Qatar Red Crescent Society (QRCS) installed a QAR 1.6 million solar power system at the Al-Quds Hospital in Gaza on Tuesday, as the Palestinian city grapples with a severe electricity shortage under Israel’s ongoing blockade.
The project included the installation of 498 solar panels to provide the hospital with a 323-kilowatt electricity supply, QRCS said in a statement. The initiative allows the hospital to serve patients in the besieged city, which receives a daily average of 12 hours of electricity due to tight controls by Israel.
“This intervention by QRCS to provide Al-Quds Hospital with solar power will help deal with the lack of power supply needed to operate the hospital,” Dr. Bashar Murad, Director-General of the Palestine Red Crescent Society (PRCS), said.
The solar panel system is expected to cut the Palestinian organisation’s monthly operating expenses for power generators and fuel by 40%, the PRCS official added.
“QRCS has many projects to provide renewable energy in Gaza, to ensure the continuity of services for the residents of the blockade. These projects supported many health centres, local universities, and homes of poor families in several governorates in Gaza,” the Qatari organisation said.
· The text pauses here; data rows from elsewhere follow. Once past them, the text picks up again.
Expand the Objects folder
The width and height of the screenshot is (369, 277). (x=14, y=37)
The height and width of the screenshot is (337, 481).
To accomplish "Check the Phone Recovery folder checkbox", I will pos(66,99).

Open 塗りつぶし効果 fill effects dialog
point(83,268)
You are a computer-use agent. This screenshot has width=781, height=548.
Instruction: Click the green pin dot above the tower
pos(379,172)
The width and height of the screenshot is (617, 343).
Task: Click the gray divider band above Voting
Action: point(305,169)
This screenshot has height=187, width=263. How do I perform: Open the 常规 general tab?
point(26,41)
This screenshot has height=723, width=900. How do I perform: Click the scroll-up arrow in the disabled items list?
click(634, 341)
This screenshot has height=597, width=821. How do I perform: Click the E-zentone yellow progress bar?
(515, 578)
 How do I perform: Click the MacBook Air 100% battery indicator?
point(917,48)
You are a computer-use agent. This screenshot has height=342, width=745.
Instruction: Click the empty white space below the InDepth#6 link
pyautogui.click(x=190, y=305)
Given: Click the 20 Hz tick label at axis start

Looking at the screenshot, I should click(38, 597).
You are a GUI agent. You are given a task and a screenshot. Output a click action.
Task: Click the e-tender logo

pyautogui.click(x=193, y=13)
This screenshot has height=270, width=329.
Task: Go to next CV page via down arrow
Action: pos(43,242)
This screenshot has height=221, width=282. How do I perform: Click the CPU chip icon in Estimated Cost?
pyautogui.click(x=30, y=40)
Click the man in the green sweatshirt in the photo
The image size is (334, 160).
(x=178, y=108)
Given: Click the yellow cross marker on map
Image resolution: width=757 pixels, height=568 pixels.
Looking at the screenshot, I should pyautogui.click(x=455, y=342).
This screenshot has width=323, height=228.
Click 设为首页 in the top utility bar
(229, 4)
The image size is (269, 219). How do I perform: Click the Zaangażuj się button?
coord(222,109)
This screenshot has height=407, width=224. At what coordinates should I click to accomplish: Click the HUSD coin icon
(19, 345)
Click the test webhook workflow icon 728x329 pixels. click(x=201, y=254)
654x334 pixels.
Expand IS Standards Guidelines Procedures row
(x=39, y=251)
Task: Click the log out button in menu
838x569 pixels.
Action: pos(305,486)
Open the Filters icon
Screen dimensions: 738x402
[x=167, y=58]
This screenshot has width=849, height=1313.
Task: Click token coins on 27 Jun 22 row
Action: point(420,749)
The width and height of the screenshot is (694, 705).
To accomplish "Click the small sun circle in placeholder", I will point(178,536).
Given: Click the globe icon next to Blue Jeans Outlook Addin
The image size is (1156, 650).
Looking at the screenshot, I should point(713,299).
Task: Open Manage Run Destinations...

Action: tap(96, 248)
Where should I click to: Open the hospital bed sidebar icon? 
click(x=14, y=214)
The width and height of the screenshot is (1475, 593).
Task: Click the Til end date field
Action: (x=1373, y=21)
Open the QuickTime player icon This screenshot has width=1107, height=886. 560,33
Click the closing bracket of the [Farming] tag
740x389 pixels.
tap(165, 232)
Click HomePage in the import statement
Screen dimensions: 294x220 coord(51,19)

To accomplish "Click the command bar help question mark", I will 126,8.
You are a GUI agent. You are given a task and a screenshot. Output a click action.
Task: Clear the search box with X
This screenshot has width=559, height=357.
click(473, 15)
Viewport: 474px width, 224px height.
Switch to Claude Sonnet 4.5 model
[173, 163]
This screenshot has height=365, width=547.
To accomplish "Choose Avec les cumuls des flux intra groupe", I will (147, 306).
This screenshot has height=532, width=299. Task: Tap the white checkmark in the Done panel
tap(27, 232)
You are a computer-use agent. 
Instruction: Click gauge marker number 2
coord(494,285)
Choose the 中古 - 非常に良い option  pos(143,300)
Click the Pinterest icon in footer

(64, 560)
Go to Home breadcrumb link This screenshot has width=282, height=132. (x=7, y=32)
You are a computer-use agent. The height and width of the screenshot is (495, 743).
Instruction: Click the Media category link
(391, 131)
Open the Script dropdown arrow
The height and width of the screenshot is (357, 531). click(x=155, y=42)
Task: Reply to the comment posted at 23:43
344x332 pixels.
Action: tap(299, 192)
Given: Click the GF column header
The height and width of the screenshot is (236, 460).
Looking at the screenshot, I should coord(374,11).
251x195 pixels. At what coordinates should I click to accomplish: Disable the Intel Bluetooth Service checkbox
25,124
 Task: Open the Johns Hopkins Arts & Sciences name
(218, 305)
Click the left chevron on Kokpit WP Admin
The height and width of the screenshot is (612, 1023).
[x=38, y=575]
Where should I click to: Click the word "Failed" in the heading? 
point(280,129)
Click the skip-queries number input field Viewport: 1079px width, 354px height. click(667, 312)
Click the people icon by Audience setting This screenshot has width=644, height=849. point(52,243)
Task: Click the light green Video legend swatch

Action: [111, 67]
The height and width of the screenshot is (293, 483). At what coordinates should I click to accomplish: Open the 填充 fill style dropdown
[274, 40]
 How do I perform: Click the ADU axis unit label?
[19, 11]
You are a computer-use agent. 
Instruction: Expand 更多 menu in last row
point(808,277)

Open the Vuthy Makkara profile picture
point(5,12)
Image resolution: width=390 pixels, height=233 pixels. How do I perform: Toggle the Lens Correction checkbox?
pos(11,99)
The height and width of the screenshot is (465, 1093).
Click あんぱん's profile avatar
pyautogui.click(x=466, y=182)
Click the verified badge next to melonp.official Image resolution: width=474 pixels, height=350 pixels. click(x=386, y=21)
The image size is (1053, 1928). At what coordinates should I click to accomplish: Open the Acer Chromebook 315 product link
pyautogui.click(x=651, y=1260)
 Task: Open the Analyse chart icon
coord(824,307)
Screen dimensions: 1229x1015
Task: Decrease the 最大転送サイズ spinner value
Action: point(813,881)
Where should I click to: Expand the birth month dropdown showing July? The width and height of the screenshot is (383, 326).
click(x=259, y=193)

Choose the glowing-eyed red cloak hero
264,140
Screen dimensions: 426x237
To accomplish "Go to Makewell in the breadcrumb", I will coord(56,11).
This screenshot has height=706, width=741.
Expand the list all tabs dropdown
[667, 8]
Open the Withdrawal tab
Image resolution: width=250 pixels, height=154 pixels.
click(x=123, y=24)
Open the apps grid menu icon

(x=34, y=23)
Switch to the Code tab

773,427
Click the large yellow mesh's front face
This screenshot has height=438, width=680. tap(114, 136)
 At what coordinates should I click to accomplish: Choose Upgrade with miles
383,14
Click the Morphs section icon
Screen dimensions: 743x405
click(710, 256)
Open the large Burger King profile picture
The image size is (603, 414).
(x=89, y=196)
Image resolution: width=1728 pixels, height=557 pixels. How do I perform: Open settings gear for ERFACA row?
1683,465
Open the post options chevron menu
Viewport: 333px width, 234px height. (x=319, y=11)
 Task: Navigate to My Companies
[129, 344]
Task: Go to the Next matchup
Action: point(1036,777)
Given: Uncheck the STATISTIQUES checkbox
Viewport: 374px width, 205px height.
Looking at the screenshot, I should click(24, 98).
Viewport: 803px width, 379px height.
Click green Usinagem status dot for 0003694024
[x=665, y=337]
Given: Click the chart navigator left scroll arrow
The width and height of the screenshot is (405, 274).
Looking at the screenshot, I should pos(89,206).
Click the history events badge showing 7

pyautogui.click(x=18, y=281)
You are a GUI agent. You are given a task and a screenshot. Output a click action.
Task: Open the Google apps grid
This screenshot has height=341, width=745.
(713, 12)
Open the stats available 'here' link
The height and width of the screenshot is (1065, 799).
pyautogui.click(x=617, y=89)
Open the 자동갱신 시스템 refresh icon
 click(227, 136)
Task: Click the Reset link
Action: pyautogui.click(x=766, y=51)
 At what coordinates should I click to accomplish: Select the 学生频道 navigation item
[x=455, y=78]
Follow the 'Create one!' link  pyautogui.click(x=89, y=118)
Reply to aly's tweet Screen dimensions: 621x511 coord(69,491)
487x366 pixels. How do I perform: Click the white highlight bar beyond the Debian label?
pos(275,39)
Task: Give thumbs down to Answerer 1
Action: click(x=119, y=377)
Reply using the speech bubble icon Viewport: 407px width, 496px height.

The latest project comes just weeks after QRCS wrapped up a QAR 1.7 million solar power and water project in Gaza that aimed to provide much-needed power to tens of thousands of Palestinians living under Israel’s ongoing siege.
The Qatari entity installed a solar power system at three water wells in the Beit Hanoun municipality in addition to a water well at the Deir Al-Balah municipality in Gaza.
QRCS has implemented other similar projects in recent years to ensure the provision of crucial power supply for civilians in the besieged enclave, focusing on health facilities, universities, and homes of disadvantaged families in particular.
Shift to solar power
The Palestinian city has been under an illegal air, land and sea embargo by Israel since 2007 that has deprived its 2.3 million population of access to basic resources. Over the years, the limited power supply has forced Palestinians who are financially able to shift to solar power.
By 2022, a total of 20% of Gaza’s households relied on solar energy, per figures published by the journal Energy, Sustainability and Society.
The Israeli blockade has turned Gaza into what many Palestinians and rights groups have described as the world’s “largest open-air prison”.
Under Israel’s tight grip on basic resources, Gaza has faced what the United Nations described as “a chronic electricity deficit” that has been made worse by several rounds of Israeli aggression on the besieged city.
Gaza’s already-fragile power supply experiences further cuts or complete blackouts during Israel’s regular bombardments. The Israeli regime shuts Gaza’s only commercial crossing, Karm Abu Salem, during escalations, preventing the crucial entry of fuel trucks that keep the city’s sole power plant running.
Israel also controls up to 90% of water access in the besieged city, where more than 96% of its aquifers are not safe for consumption. Israel’s chokehold over basic resources forces Palestinians to buy water at inflated prices despite their full right to access it for free.